Por qué tendemos a personificar las cosas que nos amenazan

Por qué tendemos a personificar las cosas que nos amenazan
AGENCIAS / EL TIEMPO

En la Europa azotada por la epidemia de la peste la respuesta fue un esqueleto encapuchado conocido como la Parca, que desde entonces es la personificación más habitual de la muerte.

Esta figura emergió en el siglo XIV durante la época de la peste negra, cuando varias olas de la enfermedad causada por la bacteria yersinia pestis barrieron el continente y mataron a la mitad de su población.

La forma exacta de esta macabra representación puede variar según el país. La Parca puede ser joven o vieja, mujer o hombre, estar vestida de blanco o negro.

Pero gran parte del folclor histórico representa la enfermedad y la muerte con forma humana.

Tras los avances científicos que trajo consigo la Ilustración, uno pensaría que evitaríamos personificar estos fenómenos naturales y otorgarles intenciones.

Sin embargo, una mirada rápida a la imaginería usada por la gente para describir al covid-19 sugiere lo contrario.

Muchos describían al virus como si tuviera la intención de destruir a la humanidad.

Muchos dibujantes representaban al patógeno con brazos, piernas y sonrisas malvadas.

Nuestra actitud ante el clima extremo revela la misma tendencia. Le damos nombres a huracanes y tormentas igual que a nuestros hijos y describimos sus acciones con un lenguaje humanizado de ira y venganza.

También podemos verlo con nuestras reacciones de enojo a problemas tecnológicos.

Cada vez que maldecimos nuestras computadoras o celulares mostramos una urgencia automática de antropomorfizar objetos inanimados.

Según investigaciones científicas, nuestra inclinación a personificar es una reacción humana natural ante eventos impredecibles. Aunque en general es inofensiva, a veces puede hacernos subestimar los riesgos reales de la situación.

Todo depende de los personajes que creamos y las características que les damos.

Los triángulos del amor

Los cimientos de esta teoría científica pueden rastrearse hasta llegar al filósofo escocés David Hume.

"Existe una tendencia universal en la humanidad a considerar a todos los seres como ellos mismos y a transferir a cada objeto aquellas cualidades que conoce familiarmente y de las que es íntimamente consciente", escribió Hume en su libro "Historia Natural de la Religión", publicado en 1757.

"Encontramos rostros humanos en la luna, ejércitos en las nubes; y por una propensión natural, si no se corrige por la experiencia y la reflexión, atribuimos malicia y buena voluntad a todo lo que nos hace daño o nos agrada”, añadió.

Hume propuso que este mecanismo era una forma de lidiar con la incertidumbre del mundo, “el suspenso perpetuo entre vida y muerte, salud y enfermedad, abundancia y miseria, que se distribuyen entre la especie humana por causas secretas y desconocidas”.

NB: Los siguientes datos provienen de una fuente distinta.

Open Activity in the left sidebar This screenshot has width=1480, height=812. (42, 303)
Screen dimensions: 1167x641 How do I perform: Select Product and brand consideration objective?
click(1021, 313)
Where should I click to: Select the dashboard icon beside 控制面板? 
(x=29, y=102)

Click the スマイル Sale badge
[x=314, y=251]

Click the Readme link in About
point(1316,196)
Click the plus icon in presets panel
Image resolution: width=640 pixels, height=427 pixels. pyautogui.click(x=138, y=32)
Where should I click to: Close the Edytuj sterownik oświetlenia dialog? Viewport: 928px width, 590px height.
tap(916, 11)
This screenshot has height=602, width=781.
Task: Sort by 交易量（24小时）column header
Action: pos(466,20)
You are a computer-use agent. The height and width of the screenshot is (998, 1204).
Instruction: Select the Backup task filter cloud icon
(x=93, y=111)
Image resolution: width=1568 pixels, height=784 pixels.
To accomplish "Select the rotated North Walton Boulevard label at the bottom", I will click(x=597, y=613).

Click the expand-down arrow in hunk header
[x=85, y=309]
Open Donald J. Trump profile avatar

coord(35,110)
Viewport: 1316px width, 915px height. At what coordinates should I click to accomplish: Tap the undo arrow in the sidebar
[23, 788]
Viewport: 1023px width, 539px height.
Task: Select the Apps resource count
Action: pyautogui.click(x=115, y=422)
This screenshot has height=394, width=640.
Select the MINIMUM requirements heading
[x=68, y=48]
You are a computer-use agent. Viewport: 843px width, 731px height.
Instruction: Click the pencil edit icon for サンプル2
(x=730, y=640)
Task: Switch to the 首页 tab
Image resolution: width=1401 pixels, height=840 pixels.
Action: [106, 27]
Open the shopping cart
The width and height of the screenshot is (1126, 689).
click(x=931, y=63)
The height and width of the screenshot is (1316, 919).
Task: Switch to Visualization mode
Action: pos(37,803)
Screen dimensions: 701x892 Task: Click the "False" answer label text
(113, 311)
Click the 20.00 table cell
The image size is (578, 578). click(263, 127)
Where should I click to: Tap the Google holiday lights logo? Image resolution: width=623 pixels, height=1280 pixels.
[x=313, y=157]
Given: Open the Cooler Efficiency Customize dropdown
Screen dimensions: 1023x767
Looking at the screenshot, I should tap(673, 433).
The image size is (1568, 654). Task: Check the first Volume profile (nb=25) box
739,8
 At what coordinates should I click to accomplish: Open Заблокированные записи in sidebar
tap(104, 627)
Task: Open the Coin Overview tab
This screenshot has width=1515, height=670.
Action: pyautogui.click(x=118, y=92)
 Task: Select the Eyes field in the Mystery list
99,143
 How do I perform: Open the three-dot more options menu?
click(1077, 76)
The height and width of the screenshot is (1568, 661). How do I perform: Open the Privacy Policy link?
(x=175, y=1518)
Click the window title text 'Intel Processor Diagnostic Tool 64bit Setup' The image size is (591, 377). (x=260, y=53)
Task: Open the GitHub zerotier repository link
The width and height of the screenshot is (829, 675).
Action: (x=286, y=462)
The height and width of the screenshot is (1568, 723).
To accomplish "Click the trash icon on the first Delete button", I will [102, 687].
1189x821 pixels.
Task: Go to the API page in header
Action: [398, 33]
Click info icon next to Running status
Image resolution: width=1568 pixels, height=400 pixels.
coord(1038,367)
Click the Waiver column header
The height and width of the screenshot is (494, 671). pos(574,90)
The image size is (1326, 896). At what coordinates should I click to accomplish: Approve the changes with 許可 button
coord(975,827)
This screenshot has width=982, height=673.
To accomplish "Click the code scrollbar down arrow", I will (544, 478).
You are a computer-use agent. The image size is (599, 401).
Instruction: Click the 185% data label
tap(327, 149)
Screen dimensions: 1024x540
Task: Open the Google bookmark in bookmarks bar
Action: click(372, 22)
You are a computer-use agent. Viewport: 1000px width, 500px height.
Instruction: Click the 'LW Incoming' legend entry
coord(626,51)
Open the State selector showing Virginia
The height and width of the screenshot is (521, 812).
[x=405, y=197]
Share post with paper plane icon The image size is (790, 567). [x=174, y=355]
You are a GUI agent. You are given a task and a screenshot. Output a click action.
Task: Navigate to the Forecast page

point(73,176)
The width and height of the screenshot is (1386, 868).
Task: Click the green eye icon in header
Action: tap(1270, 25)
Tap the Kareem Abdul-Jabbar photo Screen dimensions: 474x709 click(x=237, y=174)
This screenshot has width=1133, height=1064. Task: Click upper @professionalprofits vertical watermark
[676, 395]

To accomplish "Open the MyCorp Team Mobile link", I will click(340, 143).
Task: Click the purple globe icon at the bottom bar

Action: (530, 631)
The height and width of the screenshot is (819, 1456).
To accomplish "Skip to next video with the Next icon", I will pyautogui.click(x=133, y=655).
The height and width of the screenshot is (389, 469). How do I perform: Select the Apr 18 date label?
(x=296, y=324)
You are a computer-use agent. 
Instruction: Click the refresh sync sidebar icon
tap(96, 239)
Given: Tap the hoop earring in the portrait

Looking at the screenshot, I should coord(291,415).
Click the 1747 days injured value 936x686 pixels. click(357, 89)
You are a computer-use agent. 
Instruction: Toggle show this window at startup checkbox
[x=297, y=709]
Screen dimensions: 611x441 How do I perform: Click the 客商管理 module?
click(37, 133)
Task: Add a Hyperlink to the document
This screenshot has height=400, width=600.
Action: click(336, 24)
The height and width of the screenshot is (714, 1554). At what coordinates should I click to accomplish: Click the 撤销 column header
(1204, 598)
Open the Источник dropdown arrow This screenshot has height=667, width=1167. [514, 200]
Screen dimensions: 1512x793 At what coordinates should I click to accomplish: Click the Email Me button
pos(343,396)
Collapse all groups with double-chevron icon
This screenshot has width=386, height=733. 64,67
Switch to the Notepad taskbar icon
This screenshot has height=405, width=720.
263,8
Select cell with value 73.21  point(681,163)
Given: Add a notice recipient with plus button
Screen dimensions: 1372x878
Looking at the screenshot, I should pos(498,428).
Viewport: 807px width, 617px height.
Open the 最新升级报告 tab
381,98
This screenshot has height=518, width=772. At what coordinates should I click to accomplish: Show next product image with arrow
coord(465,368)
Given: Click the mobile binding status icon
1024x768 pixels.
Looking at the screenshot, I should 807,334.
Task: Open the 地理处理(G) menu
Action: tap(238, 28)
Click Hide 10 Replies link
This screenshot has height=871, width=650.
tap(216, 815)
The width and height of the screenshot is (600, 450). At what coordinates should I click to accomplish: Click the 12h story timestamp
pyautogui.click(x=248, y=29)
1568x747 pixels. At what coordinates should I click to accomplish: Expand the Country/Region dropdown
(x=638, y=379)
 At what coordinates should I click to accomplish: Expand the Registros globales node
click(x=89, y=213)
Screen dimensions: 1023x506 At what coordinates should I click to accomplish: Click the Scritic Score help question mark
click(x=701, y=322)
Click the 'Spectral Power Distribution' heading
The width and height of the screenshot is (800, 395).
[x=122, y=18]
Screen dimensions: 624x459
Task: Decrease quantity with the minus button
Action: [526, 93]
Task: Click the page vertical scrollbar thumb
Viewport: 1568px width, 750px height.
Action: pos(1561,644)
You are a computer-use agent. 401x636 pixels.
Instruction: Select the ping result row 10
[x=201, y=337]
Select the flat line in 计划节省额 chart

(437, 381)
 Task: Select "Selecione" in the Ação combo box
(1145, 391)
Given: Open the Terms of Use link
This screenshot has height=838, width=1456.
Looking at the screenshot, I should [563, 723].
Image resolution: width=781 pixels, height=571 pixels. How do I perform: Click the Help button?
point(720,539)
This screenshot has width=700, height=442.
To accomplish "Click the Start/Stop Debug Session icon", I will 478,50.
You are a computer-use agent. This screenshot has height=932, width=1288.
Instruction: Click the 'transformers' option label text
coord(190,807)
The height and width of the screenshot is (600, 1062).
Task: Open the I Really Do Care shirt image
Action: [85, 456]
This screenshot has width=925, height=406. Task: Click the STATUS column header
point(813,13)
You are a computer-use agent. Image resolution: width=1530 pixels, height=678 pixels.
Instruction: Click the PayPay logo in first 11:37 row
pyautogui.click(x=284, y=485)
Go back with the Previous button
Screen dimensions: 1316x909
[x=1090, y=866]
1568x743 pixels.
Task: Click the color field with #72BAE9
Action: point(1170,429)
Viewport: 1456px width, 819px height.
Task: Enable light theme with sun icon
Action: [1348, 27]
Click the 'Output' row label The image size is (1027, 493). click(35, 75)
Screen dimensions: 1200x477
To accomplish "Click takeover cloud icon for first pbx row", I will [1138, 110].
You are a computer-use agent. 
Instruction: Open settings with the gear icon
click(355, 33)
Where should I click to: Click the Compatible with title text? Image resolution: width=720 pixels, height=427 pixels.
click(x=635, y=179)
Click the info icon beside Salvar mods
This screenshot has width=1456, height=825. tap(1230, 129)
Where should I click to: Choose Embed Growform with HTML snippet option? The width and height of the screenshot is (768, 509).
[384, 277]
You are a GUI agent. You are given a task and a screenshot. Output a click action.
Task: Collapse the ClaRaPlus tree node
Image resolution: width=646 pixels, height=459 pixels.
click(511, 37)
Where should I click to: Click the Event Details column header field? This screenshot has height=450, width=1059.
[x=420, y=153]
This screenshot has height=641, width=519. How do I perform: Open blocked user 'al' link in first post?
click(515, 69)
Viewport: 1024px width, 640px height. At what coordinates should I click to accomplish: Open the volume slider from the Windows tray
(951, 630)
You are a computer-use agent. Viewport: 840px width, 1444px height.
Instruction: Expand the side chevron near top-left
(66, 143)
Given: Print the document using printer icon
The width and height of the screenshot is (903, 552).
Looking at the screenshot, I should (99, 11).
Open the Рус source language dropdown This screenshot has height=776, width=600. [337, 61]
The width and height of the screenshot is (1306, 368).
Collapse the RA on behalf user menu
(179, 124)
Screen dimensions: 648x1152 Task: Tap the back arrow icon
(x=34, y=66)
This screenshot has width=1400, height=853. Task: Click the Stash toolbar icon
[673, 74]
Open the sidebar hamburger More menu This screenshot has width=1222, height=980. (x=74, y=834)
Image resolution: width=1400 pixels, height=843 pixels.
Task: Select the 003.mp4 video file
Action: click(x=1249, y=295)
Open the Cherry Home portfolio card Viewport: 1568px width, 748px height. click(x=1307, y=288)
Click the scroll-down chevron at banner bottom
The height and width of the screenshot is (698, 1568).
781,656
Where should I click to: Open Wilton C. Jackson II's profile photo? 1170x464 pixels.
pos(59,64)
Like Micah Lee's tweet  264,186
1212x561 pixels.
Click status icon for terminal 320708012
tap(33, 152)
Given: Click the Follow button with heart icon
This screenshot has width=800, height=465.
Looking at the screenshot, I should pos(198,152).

Imaginar una mente humana detrás de los acontecimientos puede parecer irracional, pero previene el pánico que provocaría reconocer nuestra absoluta incapacidad para comprender lo que ha sucedido y predecir un evento futuro.

Hasta el siglo XX, las afirmaciones de Hume eran puramente teóricas, pero en 1940 un icónico experimento confirmó sus sospechas y reveló que la mente necesita poco para ver intenciones humanas en todo.

Fritz Heider y Marianne Simmel del Smith College en Massachusetts, Estados Unidos, mostraron a un grupo de personas un filme animado con figuras geométricas: un triángulo grande, uno pequeño y un círculo que se movían en una pantalla.

No había más elementos aparte de una caja básica con solapa. En un momento, el pequeño triángulo y el círculo entraron en la caja y la solapa se cerró.

Tampoco hubo expresiones faciales, rostros o signos de lenguaje corporal en estas figuras abstractas.

No obstante, la mayoría de participantes usaron un lenguaje antropomórfico para describir lo que habían visto y con frecuencia atribuyeron personalidad propia a las distintas figuras.

Lo vieron como una historia de amor en la que los dos triángulos pretendían al círculo y luchaban entre ellos por su afecto.

El triángulo mayor era considerado un “abusador” o un “villano”. La mayoría coincidió en que era masculino, “agresivo” y “malicioso”.

Uno de los participantes dijo que el triángulo mayor debió quedar “ciego por la rabia y la frustración” cuando su rival escapó con su amor.